Stephen Sondheim z”l was a master storyteller. He told his stories mostly through incredible, and often, poignant lyrics and music. He often said that writing lyrics was like writing a play. “If a lyric is a one act play then each line is a scene – seven words in a line, so each word is  a speech – if  you are writing a play and something is wrong with the speech, you cut it or change the speech. You have to do it word by word.” He invested that much care and time into his craft.

I became a lifelong fan of Stephen Sondheim after seeing the original production of Sweeney Todd in 1978. No matter the Sondheim musical, he continually amazes me with his uncanny understanding of humanity through relationships, desires, hopes, dreams, and failures. He captures feelings and yearnings in a few poetic lyrics better than many writers can in entire books.
  
He changed the nature of the Broadway musical by taking on serious subjects, exploring the depths of the human spirit and shining a mirror into our own souls. We watched his singing protagonists learn about life, disappointment, hurt and compromise. We learned about love and the fear of being alone. He could be passionate, ambivalent, and reflective all in one song.

I love his works because his music and lyrics touched me deeply and helped me to understand myself in emotional and spiritual ways. He taught us about life and about ourselves.

Here are just a few my favorite lyrics that also demonstrate his insight:

“Careful the things you say,
Children will listen.
Careful the things you do,
Children will see.
And learn.”
– Into the Woods
 
“I chose and my world was shaken, so what? The choice may have been mistaken, the choosing was not.”
– Sunday in the Park with George

“Oh if life were made of moments
Even now and then a bad one–!
But if life were only moments,
Then you’d never know you had one.”
– Into the Woods
 
Stephen Sondheim z”l was a master storyteller for contemporary musical theatre and I honor his memory today through this blog. For me, it is not a huge leap from loving Sondheim musicals to loving our Jewish stories from the Tanakh all the way to modern Jewish literature.
  
Stories told through song or our sacred texts are both powerful ways to make connections between people and ideas. Stories have the power to transmit culture and values that promote a common understanding among people. Stories help us to see and understand the world in a broader and different way beyond our own perceptions. Stories teach and inspire. They make memories of events shared with others. They are how the brain makes meaning of our inner and outer universe.

May we continue to learn from great storytellers whether religious, ancient, modern, musical, literary, and theatrical. And may all the stories bring us strength, inspiration, empathy, meaning, and value to life!

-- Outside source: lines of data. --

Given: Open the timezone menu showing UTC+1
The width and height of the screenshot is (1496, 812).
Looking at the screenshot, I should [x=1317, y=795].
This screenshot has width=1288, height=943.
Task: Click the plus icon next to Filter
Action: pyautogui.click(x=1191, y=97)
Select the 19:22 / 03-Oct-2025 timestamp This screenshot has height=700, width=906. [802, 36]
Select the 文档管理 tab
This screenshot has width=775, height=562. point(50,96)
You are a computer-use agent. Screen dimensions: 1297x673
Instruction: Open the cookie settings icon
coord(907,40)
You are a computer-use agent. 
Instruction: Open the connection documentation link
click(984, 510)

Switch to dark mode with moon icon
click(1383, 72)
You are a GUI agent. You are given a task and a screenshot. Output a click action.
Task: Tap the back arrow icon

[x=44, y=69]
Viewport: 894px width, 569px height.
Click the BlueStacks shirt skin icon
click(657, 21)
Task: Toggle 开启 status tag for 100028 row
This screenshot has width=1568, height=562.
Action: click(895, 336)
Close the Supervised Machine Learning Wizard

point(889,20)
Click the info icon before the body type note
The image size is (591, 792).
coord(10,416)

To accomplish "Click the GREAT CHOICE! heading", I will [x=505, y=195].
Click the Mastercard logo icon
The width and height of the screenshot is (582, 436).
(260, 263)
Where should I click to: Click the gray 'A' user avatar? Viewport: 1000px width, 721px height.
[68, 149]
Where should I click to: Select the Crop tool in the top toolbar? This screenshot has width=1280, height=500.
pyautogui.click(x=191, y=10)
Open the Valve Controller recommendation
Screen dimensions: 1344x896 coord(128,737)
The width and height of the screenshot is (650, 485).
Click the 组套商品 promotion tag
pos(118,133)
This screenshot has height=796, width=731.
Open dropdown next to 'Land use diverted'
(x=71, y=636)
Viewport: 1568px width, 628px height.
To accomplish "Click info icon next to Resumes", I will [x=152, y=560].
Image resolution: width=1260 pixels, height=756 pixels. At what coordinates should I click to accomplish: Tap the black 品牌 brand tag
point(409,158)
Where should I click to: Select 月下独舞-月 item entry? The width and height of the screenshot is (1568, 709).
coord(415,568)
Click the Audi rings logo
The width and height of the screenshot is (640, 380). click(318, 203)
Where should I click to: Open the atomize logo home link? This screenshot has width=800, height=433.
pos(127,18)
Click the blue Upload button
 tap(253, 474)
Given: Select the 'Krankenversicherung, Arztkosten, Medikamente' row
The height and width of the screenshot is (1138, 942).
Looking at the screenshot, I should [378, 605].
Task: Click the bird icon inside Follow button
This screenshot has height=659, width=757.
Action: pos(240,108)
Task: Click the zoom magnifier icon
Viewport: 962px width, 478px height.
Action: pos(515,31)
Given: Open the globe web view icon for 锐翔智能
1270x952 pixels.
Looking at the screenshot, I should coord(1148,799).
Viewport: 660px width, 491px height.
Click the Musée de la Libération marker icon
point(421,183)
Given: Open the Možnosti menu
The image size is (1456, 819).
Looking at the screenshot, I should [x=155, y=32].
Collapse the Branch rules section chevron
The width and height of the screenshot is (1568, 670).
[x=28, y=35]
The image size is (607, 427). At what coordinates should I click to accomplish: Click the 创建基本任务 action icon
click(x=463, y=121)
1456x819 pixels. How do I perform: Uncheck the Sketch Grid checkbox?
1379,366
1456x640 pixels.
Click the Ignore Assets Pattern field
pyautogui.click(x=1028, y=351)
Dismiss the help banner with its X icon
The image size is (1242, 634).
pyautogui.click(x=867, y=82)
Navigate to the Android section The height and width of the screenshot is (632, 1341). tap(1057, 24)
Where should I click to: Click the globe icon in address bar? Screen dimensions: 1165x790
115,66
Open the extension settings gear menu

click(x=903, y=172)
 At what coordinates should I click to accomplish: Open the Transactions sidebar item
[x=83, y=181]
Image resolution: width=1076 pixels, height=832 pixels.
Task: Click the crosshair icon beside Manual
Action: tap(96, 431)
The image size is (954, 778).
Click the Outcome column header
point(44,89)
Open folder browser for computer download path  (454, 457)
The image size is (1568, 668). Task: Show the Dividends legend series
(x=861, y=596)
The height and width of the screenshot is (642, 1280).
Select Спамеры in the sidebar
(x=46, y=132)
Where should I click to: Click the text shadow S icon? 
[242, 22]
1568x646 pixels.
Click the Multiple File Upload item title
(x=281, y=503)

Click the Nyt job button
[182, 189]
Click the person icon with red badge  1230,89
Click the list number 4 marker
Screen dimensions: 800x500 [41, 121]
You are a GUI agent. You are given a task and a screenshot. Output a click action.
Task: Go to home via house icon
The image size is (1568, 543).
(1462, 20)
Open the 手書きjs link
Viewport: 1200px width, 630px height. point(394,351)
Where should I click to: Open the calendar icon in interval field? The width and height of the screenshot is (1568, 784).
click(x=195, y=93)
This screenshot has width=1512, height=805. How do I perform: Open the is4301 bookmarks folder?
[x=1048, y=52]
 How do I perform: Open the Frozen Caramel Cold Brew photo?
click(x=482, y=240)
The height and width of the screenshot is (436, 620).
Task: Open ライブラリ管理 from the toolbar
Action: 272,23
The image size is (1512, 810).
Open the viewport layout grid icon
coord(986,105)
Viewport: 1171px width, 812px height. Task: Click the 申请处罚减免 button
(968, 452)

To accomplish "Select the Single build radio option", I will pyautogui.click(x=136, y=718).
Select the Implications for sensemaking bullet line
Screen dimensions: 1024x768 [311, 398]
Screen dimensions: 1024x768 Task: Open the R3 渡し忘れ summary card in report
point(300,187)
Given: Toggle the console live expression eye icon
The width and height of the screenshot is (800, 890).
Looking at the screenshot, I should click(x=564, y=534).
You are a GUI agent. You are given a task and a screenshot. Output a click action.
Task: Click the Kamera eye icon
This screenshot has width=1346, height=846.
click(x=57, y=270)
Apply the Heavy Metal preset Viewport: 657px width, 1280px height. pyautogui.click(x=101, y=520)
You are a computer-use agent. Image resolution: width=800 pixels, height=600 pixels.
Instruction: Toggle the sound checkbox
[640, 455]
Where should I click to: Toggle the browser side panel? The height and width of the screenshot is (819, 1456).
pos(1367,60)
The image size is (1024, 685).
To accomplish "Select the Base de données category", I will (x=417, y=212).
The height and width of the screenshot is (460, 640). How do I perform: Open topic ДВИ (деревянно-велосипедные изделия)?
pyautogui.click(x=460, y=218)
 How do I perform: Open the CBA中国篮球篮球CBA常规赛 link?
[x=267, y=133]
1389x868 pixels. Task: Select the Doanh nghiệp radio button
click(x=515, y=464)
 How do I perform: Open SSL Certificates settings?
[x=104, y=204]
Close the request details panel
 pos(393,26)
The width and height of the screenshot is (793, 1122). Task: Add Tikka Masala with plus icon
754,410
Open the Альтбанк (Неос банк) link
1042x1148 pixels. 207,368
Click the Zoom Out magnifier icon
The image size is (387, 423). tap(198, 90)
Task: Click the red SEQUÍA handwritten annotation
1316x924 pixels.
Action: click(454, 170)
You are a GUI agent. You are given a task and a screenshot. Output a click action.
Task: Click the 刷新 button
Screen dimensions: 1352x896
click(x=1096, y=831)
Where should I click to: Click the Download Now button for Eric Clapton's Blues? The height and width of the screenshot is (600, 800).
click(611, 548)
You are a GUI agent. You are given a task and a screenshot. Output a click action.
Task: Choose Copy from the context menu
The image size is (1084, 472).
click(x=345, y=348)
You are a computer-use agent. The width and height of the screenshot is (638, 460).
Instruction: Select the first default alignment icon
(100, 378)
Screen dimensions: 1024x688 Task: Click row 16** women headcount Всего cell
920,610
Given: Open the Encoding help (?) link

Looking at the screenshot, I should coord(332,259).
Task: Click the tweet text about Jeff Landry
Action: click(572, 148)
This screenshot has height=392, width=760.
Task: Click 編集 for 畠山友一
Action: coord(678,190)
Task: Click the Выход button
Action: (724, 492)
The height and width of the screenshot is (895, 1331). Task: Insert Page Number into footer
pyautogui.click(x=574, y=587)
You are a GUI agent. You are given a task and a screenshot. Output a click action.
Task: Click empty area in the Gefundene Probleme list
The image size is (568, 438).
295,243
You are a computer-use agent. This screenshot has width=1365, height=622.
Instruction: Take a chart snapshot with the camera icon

One final thought about Stephen Sondheim. I particularly loved how he often explored the innermost needs of a person – to be loved and not left alone. He saw the messiness of this intensity to be needed in order to be fully alive, yet, at times, fearful of being too needed. This was reflected in the moving song, “No One is Alone,” from Into the Woods, and perhaps most poignantly, in the song, “Being Alive,” from Company:

Someone to hold you too close
Someone to hurt you too deep
Someone to sit in your chair
And ruin your sleep
And make me aware
Of being alive
Someone to need you too much
Someone to know you too well

Someone to pull you up short
To put you through hell
And give me support
For being alive
Make me alive
Make me alive
Make me confused
Mock me with praise

Let me be used
Vary my days
But alone
Is alone
Not alive
Somebody crowd me with love
Somebody force me to care
Somebody let come through

I’ll always be there
As frightened as you
To help us survive
Being alive
Being alive
Being alive

May we always be needed too much and crowded with love, and may Stephen Sondheim’s z”l memory be for a blessing.